To understand that, first, we may have to accept that different tracers may behave differently in quantification and may need different cutoff values. Second, PET instrumentation can harbor certain sources of precision and accuracy error; here, one can reasonably argue that technology advances and numbers that we get in 2018 are more accurate than those received in year 1988. Likely so, but does it practically mean that we should discard all the earlier results? What year should be the ‘cutoff’ year? Third, we must remember that the basis of all the quantification in PET is the transformation of the measured radioactivity concentration values into milliliters of blood per minute per gram of myocardial tissue (mL/min/g). This process is done in and with PET software tools, and consists of several steps, each of which can affect the results. These issues are reviewed at large elsewhere.10 In the study of Sang-Geon Cho et al,1 the analyzed papers utilized four software tools—CardiacVUer, Carimas, FlowQuant, and PMOD—however, there are more. We have demonstrated11 on Rb-82 PET and ten software tools that results they provide can differ twice or even more. To summarize, the PET cardiac analysis field now exists in a fragmented state with many players—commercial developers, non-commercial developers, and units only producing software tools for themselves.
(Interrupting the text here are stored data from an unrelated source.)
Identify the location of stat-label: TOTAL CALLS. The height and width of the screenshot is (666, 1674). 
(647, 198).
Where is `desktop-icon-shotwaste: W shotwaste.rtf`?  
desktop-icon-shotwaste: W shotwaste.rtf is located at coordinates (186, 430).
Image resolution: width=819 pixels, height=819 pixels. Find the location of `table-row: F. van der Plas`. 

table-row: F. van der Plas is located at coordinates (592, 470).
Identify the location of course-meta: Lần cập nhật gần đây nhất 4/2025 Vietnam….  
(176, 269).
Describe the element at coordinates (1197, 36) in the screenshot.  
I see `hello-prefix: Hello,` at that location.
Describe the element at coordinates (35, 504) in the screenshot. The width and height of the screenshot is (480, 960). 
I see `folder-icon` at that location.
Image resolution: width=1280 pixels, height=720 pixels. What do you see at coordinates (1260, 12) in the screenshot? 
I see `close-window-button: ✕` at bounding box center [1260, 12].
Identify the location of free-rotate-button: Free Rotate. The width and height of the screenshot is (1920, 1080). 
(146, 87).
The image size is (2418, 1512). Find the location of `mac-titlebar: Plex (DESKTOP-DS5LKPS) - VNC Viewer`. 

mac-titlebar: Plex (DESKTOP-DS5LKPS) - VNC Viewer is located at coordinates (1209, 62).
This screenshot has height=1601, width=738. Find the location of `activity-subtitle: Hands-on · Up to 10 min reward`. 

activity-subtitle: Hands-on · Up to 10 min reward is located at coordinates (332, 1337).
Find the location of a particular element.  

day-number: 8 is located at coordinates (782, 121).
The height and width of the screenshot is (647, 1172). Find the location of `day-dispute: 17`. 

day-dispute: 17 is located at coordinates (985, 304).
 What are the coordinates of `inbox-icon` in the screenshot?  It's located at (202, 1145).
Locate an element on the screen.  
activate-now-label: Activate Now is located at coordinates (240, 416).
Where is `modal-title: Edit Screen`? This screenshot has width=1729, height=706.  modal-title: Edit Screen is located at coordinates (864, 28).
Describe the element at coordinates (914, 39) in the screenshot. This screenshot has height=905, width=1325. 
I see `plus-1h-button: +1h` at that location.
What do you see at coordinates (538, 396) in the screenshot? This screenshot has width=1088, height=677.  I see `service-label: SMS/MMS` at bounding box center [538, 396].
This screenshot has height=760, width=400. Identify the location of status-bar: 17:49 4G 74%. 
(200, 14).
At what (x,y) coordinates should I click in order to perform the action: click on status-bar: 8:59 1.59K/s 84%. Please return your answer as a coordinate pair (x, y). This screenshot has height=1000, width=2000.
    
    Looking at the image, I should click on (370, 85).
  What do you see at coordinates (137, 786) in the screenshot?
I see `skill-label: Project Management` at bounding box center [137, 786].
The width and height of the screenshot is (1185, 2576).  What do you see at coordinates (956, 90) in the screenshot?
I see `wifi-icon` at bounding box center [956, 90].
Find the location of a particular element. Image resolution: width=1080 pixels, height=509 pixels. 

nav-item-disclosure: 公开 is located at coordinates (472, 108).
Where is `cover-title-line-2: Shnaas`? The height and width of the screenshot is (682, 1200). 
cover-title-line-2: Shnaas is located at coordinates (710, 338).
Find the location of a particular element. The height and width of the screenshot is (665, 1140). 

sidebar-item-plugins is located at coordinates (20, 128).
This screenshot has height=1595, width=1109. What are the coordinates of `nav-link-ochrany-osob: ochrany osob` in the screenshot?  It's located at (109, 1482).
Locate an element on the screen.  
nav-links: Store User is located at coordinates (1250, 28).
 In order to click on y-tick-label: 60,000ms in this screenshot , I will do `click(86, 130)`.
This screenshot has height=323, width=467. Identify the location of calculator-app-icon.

Thus, it is possible that any established cutoff would only be meaningful for the particular software used to establish it. Consequentially, pooling of results might not be that useful. What then?

There might be three ways: the first is that ‘each PET facility has to establish its own flow values indicating ischemia’ (p. 1646).4 It is indeed possible to build an all-inclusive custom system from a PET scanner to the analysis software, which will provide the robust results in that facility; yet, it undoubtedly leads to compartmentalization of nuclear cardiology as it prevents communication of results between the facilities as well as the possibility to pool the results from several centers. The second is to find a common denominator for the existing tools. In practice, it means the following: it is not currently feasible to single out ‘the one’ software solution, make everyone let go the tools they have been using for years already, and switch to that one tool. What is feasible, however, is to test all the tools on common datasets, find out where each of the tools stands in respect to the rest, and use these results in pooling and communicating the data. This way has its pitfalls—version control being one of the prominent. And the third, which we currently think is the best—to enable the emergence of a single tool, which would be developed by the community and would be free for all. We think that before the emergence of a single, widely adopted, tool, getting to a higher level of understanding in the field is hardly possible.

The general researcher’s statement ‘we found that parameter P has value V’ can advance knowledge if we are solid about this V; otherwise, having received its share of citations, it gradually melts with thousands of indistinguishable statements and disappears. In our opinion, we cannot be that solid about the values received by Sang-Geon Cho et al1 However, the work they present is an important undertaking that can lead to the discussion on how accurate we are when presenting numbers with two or even three digits after the decimal point—the discussion that is long-awaited in our field.